**EXERCISE 1**. From the article on Henry P. Van Dusen's trip, copy the text starting with "Head-Hunters & Hospitals." and going on through "into the community.".
**EXERCISE 2**. In one to three sentences, explain why the article on Henry P. Van Dusen's trip calls the old picture of the missionary out of date.
**EXERCISE 3**.
Answer these questions from the article on Henry P. Van Dusen's trip:
(a) Where did Dr. Van Dusen give the sermon reporting on his trip?
(b) How many countries did he set out to visit?
(c) How many new churches have the headhunters in Formosa built since the war?

*** SUPPLIED PASSAGE ***

Monday, Mar. 30, 1953
A Plane's-Eye View
Christianity's greatest missionary, St. Paul, had his hands full keeping in touch with a scattering of churches along the shores of the Mediterranean. When the president of Manhattan's Union Theological Seminary, Henry P. Van Dusen, took a few months off early this year for some churchly visitation he calmly set out to visit church groups on four continents and in 20 countries, a trip of some 40,000 miles.* Last week in a sermon at Wellesley College, Dr. Van Dusen reported what he had found on his "plane's-eye view of Christianity around the world."
Head-Hunters & Hospitals. Everywhere he went, said Dr. Van Dusen, the Christian church was "the one resourceful, untiring, dauntless ministrant to human need--human need of all kinds." The old-fashioned picture of the missionary as a "well-intentioned but rather commonplace preacher, a Bible in one hand and an umbrella in the other, standing under a palm tree exhorting half-naked savages to discard their heathen ways" is as out of date as the daguerreotype. The typical Christian mission today is a center of three or four buildings--a hospital, a school, a church--from which a team of co-workers ("minister, doctor, nurse, school superintendent and teacher, agriculturist, social worker") moves out into the community.
In Asia, says Dr. Van Dusen, this kind of service has done much to overcome tendencies toward anti-Americanism. Even among the headhunters in Formosa, "there is taking place today one of the most remarkable mass movements into the Christian church . . . Since the war, they have built with their own hands over 100 new churches."

*** End of SUPPLIED PASSAGE ***
*** EXTRACTED DATA ***

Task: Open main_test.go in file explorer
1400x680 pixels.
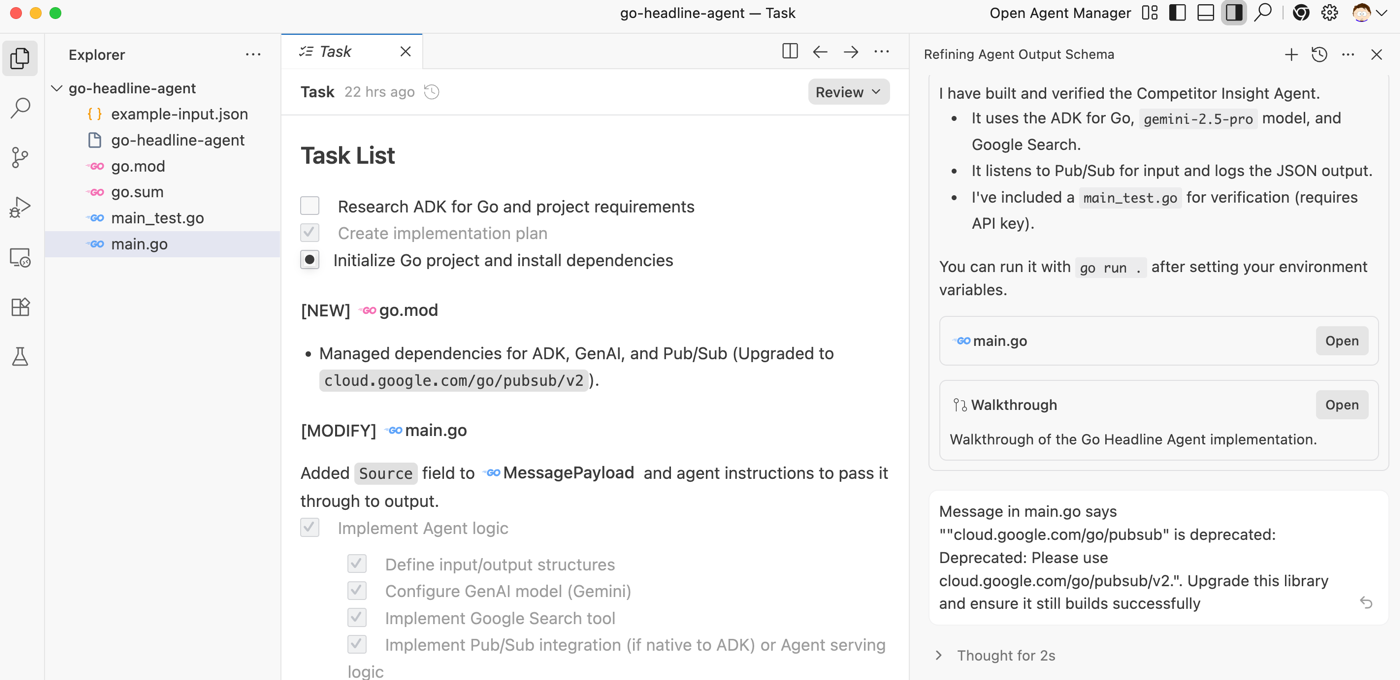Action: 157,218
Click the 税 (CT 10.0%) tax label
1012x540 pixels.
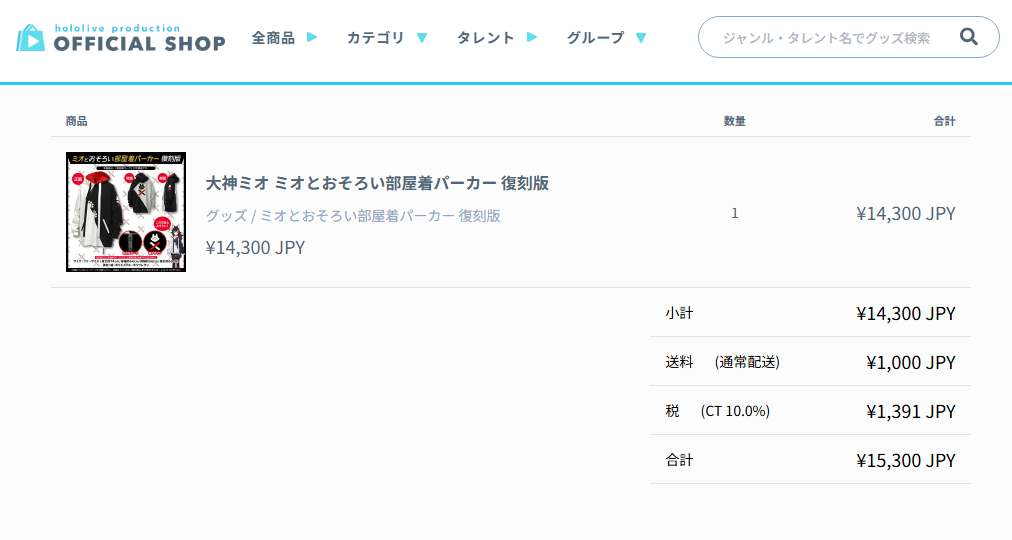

*** End of EXTRACTED DATA ***

**TASK RESULT 1**.
Head-Hunters & Hospitals. Everywhere he went, said Dr. Van Dusen, the Christian church was "the one resourceful, untiring, dauntless ministrant to human need--human need of all kinds." The old-fashioned picture of the missionary as a "well-intentioned but rather commonplace preacher, a Bible in one hand and an umbrella in the other, standing under a palm tree exhorting half-naked savages to discard their heathen ways" is as out of date as the daguerreotype. The typical Christian mission today is a center of three or four buildings--a hospital, a school, a church--from which a team of co-workers ("minister, doctor, nurse, school superintendent and teacher, agriculturist, social worker") moves out into the community.

**TASK RESULT 2**. The old picture showed a preacher with a Bible and an umbrella exhorting people under a palm tree. The typical mission today is instead a center of three or four buildings (a hospital, a school and a church). From it, a team of co-workers that includes a minister, doctor, nurse, teachers, an agriculturist and a social worker moves out into the community.

**TASK RESULT 3**.
(a) At Wellesley College.
(b) 20 countries.
(c) Over 100.